# Family living in Coyoacan



## annaetal (Jan 3, 2009)

We are a family of four, my husband and I plus our two daughters ages 8 and 10, living in Coyoacan for the next three months. We picked Coyoacan because of it's safe pleasant streets, and also because we wanted to live in a Mexican neighborhood and get to know Mexican families here. My husband is a grad student doing research on taxi cabs around Mexico City which is why we are here.
We do not speak Spanish well, but we are all taking daily classes and trying to learn the language. It's been very hard for us (of course it has only been a week an I'm sure it will get better when our Spanish improves.) But I feel lost, and my kids are really having a very hard time. Can anyone suggest kid friendly places to go around here? I would love to find a pool or family friendly gym that we can swim at. We live near Miguel Angel de Quevedo and Melchor Ocampor.

Thanks for any advice,
Anna


----------



## tanderson0o (Aug 30, 2009)

For kids, check out Kidzania in the mall in Santa Fe as well as Papalote in Chapultapec Park. You can google both of them for locations and details. There is also a Six Flags park in south Mexico City that is similar to the parks in the US.


----------



## annaetal (Jan 3, 2009)

Thanks. We have been to some of these places. Chapultapec is fabulous we've gone to Papalote and the Zoo, and there still is so much more to discover there!! However it's far from where we live, so we have not gone as much as we would like too. We have not gone to Santa Fe yet, we should try that! 
Still have not met any other families here and the kids are lonesome, but now that school is out hopefully there will be more kids around? If anyone can suggest kid friendly places close to Coyoacan I would love to hear them!
We are now halfway through our adventure here. If anyone is interested I've been keeping a blog about our time here. Thanks again for the advice.


----------



## RVGRINGO (May 16, 2007)

Welcome to the forum. I see you are already getting some help from others in your area.


----------

* _GIVEN MATERIAL_
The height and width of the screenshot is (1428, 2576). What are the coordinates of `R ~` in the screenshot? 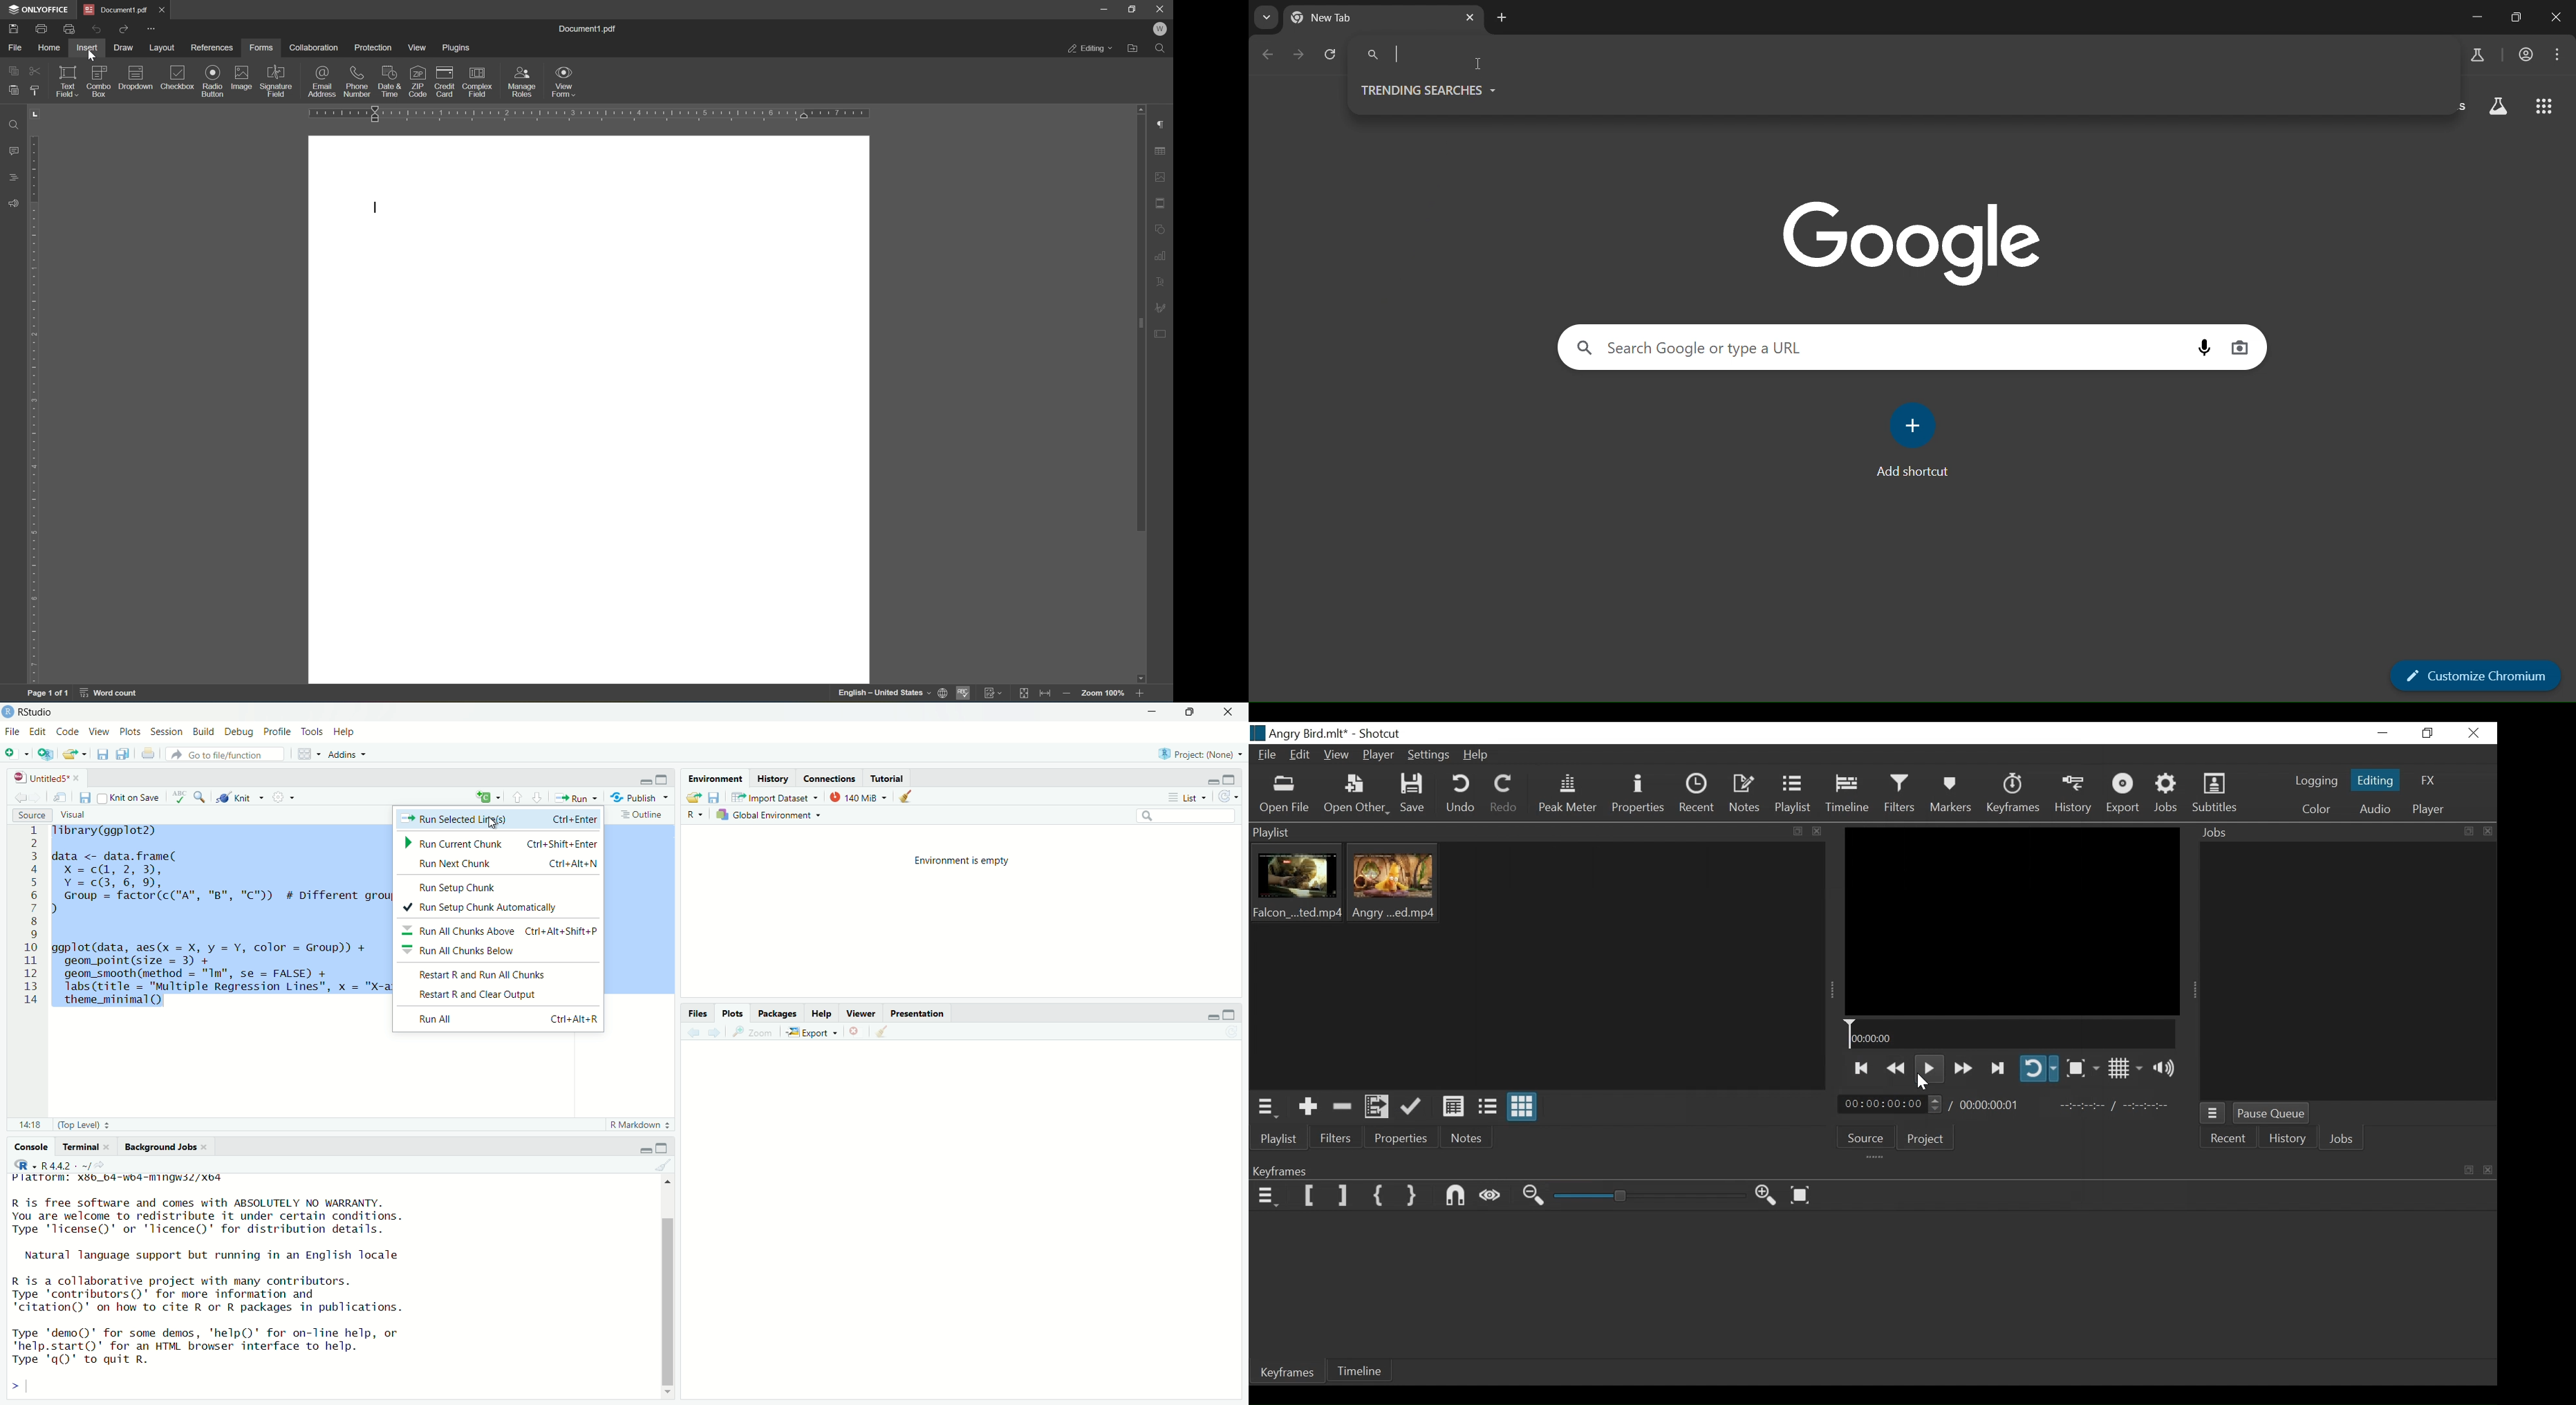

* _DIRECTION_
Repeat the passage of the Coyoacan forum thread starting with "We are a family" and going on through "and Melchor Ocampor.".

* _FINISHED ANSWER_
We are a family of four, my husband and I plus our two daughters ages 8 and 10, living in Coyoacan for the next three months. We picked Coyoacan because of it's safe pleasant streets, and also because we wanted to live in a Mexican neighborhood and get to know Mexican families here. My husband is a grad student doing research on taxi cabs around Mexico City which is why we are here.
We do not speak Spanish well, but we are all taking daily classes and trying to learn the language. It's been very hard for us (of course it has only been a week an I'm sure it will get better when our Spanish improves.) But I feel lost, and my kids are really having a very hard time. Can anyone suggest kid friendly places to go around here? I would love to find a pool or family friendly gym that we can swim at. We live near Miguel Angel de Quevedo and Melchor Ocampor.